What this task involves — In the entries below, how many lines contain the string "Crusher"? Give the number by itself.
(Records provided)
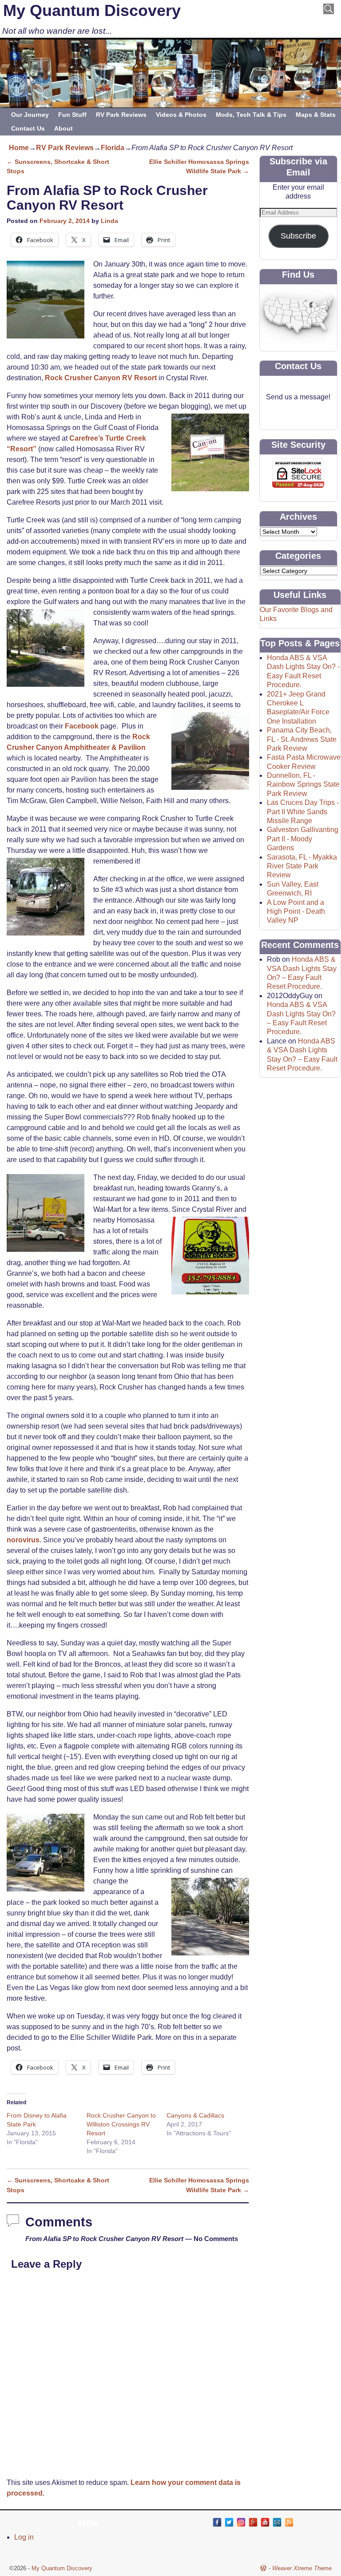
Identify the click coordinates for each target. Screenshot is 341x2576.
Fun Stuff (72, 114)
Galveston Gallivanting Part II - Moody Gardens (302, 839)
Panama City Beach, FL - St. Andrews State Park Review (302, 739)
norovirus (23, 1540)
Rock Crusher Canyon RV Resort (101, 378)
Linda (109, 220)
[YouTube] (265, 2522)
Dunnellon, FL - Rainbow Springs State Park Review (303, 784)
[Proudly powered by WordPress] (263, 2568)
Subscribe (298, 235)
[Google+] (253, 2522)
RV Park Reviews (121, 114)
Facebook (82, 726)
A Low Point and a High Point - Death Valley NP (296, 911)
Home (19, 147)
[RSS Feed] (289, 2522)
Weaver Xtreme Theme (302, 2568)
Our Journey (30, 114)
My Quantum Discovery (92, 10)
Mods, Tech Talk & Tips (251, 114)
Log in (24, 2537)
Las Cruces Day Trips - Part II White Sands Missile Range (303, 811)
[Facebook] (217, 2522)
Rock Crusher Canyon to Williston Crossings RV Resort (121, 2124)
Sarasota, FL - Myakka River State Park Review (302, 866)
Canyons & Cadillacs (195, 2115)
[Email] (277, 2522)
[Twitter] (229, 2522)
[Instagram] (241, 2522)
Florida (112, 147)
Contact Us (28, 128)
(End Records provided)
Expected answer — 2